During Women’s History Month, today’s #VeteranOfTheDay is Marine Veteran Vernice Armour, who served as a helicopter pilot during Operation Iraqi Freedom.
Vernice Armour was born in 1973 in Chicago, Illinois, and later lived in Memphis, Tennessee. She first joined the military as an Army Reserve Officers’ Training Corps cadet at Middle Tennessee State University in 1993. However, she took a break from college to follow her childhood dream of becoming a police officer. Armour became the first Black woman on the Memphis Police Motorcycle Squadron in 1996. Upon returning to school, she declined to continue her ROTC training and graduated in 1997.
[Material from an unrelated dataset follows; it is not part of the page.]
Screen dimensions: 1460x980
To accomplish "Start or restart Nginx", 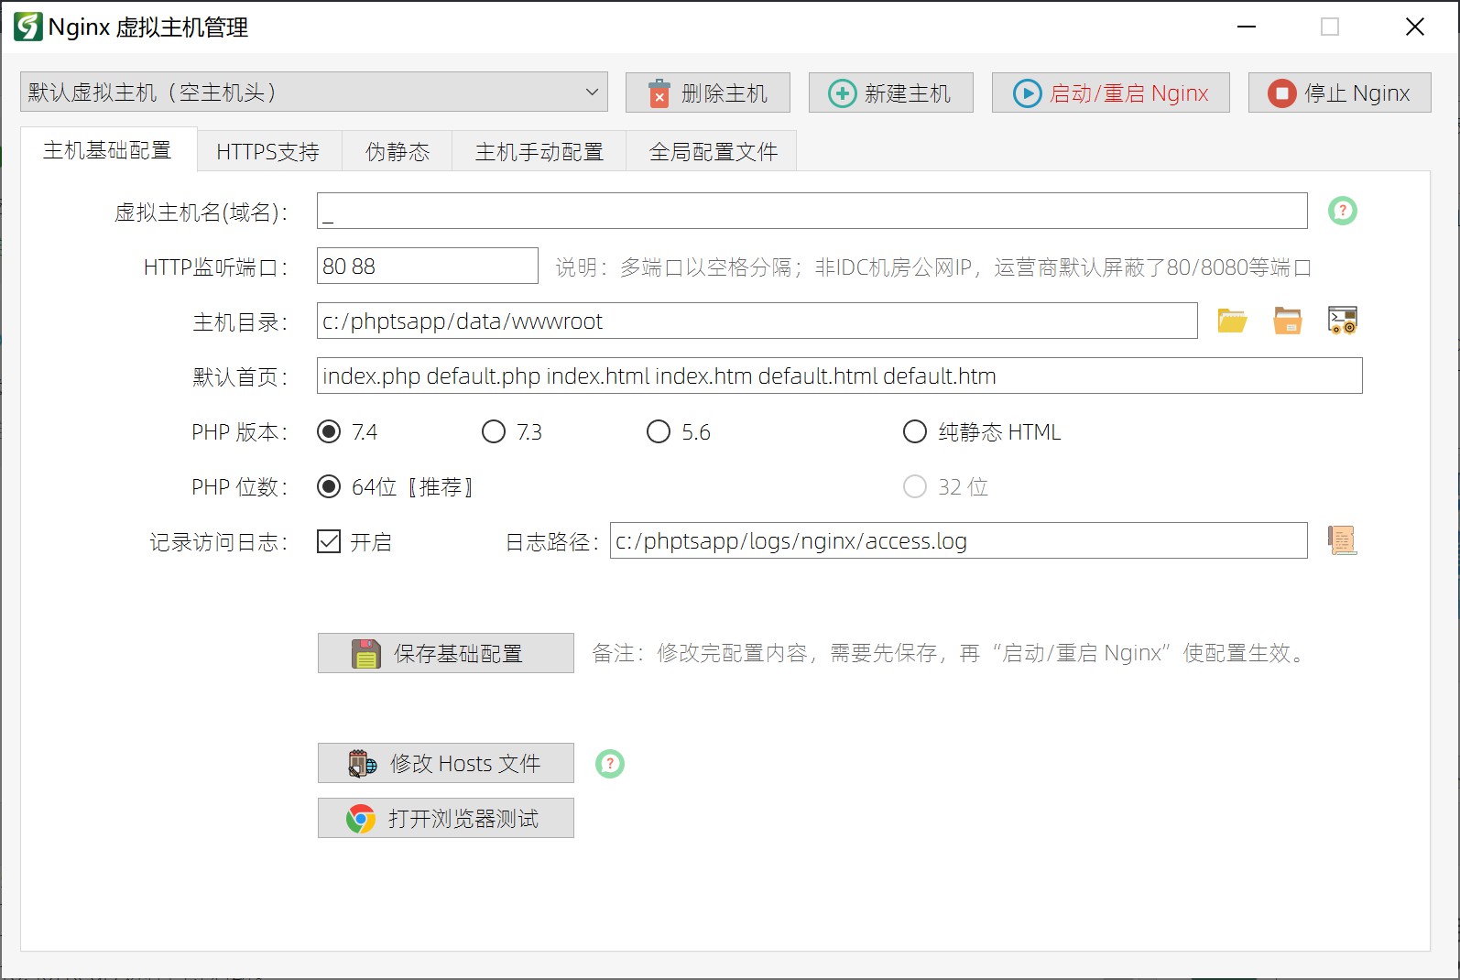I will (x=1110, y=93).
While Armour decided against joining the Army, she applied for the Marine Corps Officer Candidates School one year after graduating. In an interview with the Quantico Sentry, Armour recounted her decision to apply: “I always jokingly say that the Army recruited me for the Marine Corps.”
Armour completed her training in Quantico, Virginia, and commissioned as a second lieutenant in 1998. She immediately pursued a career in aviation. She attended flight school at Naval Air Station (NAS) Corpus Christi, Texas, and Pensacola, Florida. Armour graduated top of her class in 2001, and she went to Camp Pendleton, California, for further training.
At Camp Pendleton, Armour served with the HMLA-169 “Vipers” attack helicopter squadron and trained for two years flying the AH-1W Super Cobra. While she trained, Armour won multiple Marine athletic competitions and was named “Strongest Warrior” champion two consecutive years. In 2003, Armour deployed with the Vipers to Iraq as part of Operation Iraqi Freedom and flew combat missions. Armour’s aircraft often returned to base riddled with bullet holes, but she was committed to supporting her fellow Marines on the ground. That year, Armour was recognized by the Department of Defense as the first African American female pilot in the Marines.
Upon returning from Iraq, Armour became a diversity officer at the Pentagon before leaving at the rank of captain in 2007. As a civilian, she has become a motivational speaker and works across the country to share her experience in the Marines to a variety of audiences.
Thank you for your service!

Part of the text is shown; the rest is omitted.